TASK GOAL → Scan the records below, and wherever a line has the word "agent", pull it out.

DATA EXCERPTS: Begin

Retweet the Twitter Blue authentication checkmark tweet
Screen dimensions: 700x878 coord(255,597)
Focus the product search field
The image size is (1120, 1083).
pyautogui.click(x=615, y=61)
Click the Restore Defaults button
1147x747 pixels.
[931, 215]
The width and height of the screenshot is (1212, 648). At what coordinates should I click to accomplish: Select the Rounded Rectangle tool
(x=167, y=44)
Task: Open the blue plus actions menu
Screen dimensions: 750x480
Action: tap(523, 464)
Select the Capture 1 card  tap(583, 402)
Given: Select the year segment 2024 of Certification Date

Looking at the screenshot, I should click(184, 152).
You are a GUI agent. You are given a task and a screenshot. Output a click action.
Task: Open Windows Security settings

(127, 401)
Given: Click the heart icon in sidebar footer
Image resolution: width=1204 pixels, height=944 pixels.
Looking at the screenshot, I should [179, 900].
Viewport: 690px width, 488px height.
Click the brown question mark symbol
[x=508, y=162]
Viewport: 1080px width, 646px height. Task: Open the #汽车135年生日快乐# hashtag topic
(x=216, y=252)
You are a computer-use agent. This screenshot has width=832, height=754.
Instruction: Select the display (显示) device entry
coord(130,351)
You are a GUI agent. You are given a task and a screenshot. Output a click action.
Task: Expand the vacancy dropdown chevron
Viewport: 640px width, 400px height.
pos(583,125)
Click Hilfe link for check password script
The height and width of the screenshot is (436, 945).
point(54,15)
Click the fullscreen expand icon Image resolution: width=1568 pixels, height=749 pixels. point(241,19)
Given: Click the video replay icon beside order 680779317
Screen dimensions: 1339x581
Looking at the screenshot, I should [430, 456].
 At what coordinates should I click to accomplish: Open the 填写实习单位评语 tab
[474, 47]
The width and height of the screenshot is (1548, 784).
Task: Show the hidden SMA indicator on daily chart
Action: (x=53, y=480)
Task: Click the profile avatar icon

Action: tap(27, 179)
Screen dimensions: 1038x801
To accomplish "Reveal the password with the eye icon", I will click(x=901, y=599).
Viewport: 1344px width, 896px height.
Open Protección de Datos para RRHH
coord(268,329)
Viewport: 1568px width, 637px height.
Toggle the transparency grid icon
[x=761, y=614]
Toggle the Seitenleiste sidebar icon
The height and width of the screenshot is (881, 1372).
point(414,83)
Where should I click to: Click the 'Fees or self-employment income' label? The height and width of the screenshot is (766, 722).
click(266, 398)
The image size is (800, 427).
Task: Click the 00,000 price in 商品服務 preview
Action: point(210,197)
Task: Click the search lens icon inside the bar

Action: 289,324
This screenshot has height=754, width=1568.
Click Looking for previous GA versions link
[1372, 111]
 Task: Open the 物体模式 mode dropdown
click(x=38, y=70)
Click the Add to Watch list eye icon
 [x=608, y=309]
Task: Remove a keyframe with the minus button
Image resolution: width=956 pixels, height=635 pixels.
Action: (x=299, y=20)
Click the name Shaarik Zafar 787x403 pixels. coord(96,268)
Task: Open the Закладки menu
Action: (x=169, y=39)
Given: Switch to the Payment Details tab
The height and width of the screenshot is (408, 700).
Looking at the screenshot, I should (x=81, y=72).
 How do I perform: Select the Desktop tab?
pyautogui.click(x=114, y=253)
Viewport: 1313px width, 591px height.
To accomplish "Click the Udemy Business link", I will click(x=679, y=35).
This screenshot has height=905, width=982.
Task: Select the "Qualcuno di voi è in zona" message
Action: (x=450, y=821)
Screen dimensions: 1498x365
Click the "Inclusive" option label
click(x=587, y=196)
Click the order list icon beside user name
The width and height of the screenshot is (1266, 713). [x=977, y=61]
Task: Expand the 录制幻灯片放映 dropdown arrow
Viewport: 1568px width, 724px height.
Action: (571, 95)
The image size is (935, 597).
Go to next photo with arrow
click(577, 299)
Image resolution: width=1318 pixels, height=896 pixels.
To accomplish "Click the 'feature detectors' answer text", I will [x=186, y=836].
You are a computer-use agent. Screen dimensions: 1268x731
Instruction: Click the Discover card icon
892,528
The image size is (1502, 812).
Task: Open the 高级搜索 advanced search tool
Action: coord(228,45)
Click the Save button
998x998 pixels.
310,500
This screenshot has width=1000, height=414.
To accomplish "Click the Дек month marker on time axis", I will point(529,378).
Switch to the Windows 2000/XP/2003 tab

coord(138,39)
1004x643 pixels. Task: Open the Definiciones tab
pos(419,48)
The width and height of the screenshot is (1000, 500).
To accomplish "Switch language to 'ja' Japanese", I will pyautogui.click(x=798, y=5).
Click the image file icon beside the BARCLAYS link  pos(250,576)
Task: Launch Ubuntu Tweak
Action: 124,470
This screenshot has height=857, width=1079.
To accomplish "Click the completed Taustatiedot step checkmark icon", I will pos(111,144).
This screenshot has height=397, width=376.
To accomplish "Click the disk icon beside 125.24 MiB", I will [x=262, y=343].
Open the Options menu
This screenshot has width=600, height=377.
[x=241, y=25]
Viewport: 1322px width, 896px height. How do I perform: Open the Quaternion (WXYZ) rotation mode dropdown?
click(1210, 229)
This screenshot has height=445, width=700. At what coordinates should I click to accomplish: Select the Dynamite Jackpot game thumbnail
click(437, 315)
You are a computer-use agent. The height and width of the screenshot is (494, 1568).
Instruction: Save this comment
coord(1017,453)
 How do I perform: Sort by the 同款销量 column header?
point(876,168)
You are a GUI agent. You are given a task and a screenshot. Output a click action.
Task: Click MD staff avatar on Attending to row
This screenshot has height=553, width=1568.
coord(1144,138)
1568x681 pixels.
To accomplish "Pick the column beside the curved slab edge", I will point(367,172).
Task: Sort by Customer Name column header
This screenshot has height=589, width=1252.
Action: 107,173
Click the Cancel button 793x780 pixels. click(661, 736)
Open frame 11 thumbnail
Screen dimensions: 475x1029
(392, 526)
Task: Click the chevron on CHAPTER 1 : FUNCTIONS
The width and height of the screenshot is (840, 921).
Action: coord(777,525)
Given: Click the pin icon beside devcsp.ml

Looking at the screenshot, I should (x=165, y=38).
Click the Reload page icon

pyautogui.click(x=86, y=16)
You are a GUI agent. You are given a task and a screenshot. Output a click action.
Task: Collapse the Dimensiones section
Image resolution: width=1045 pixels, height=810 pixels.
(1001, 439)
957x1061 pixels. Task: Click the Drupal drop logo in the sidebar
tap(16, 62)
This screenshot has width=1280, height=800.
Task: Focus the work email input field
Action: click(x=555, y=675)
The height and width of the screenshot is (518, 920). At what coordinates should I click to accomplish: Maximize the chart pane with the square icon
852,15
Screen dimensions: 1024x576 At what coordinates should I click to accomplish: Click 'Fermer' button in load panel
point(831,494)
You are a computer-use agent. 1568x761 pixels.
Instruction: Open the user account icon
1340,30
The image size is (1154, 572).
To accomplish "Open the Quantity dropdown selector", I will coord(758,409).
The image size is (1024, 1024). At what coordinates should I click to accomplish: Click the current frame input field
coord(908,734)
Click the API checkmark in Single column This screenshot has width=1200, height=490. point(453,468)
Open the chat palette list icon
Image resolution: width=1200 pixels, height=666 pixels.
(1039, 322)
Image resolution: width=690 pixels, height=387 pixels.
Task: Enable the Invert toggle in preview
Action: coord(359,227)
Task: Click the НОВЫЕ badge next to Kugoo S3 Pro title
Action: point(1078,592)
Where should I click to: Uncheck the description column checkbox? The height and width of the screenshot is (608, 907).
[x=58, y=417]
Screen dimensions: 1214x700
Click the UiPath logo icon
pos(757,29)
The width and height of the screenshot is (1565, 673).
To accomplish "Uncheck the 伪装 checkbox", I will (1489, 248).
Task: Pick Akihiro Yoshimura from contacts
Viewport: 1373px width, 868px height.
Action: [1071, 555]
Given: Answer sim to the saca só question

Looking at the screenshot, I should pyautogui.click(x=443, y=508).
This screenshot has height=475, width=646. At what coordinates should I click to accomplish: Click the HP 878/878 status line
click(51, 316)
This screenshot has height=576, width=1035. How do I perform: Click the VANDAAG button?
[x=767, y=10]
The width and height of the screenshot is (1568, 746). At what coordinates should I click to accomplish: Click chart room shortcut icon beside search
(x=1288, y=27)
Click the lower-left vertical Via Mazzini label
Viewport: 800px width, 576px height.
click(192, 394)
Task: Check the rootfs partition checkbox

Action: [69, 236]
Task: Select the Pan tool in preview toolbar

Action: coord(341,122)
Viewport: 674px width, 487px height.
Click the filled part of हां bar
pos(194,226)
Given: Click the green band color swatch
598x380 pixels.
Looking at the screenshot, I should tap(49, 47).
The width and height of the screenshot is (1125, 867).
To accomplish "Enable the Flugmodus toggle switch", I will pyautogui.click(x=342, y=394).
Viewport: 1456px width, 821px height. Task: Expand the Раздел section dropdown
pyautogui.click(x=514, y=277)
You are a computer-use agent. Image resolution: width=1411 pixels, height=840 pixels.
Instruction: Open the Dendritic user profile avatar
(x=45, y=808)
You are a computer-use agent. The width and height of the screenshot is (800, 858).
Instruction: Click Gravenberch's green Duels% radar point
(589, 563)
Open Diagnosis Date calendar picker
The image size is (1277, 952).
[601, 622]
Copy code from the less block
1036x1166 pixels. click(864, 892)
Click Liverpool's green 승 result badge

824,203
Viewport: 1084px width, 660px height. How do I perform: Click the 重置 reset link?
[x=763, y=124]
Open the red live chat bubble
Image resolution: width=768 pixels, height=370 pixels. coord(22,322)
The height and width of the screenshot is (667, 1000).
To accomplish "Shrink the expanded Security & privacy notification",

DATA EXCERPTS: End

ANSWER BOX →
You are a GUI agent. You are given a task and a screenshot. Output a click action.
You are a computer-use agent. This screenshot has width=832, height=754.
You are a GUI agent. You are given a task and a screenshot. Output a click action.
You are a computer-use agent. Screen dimensions: 1268x731
You are a computer-use agent. The height and width of the screenshot is (494, 1568).
You are a GUI agent. You are given a task and a screenshot. Output a click action.
You are a GUI agent. You are given a task and a screenshot. Output a click action.
You are a computer-use agent. 1568x761 pixels.
You are a computer-use agent. Image resolution: width=1411 pixels, height=840 pixels.
You are a computer-use agent. The width and height of the screenshot is (800, 858).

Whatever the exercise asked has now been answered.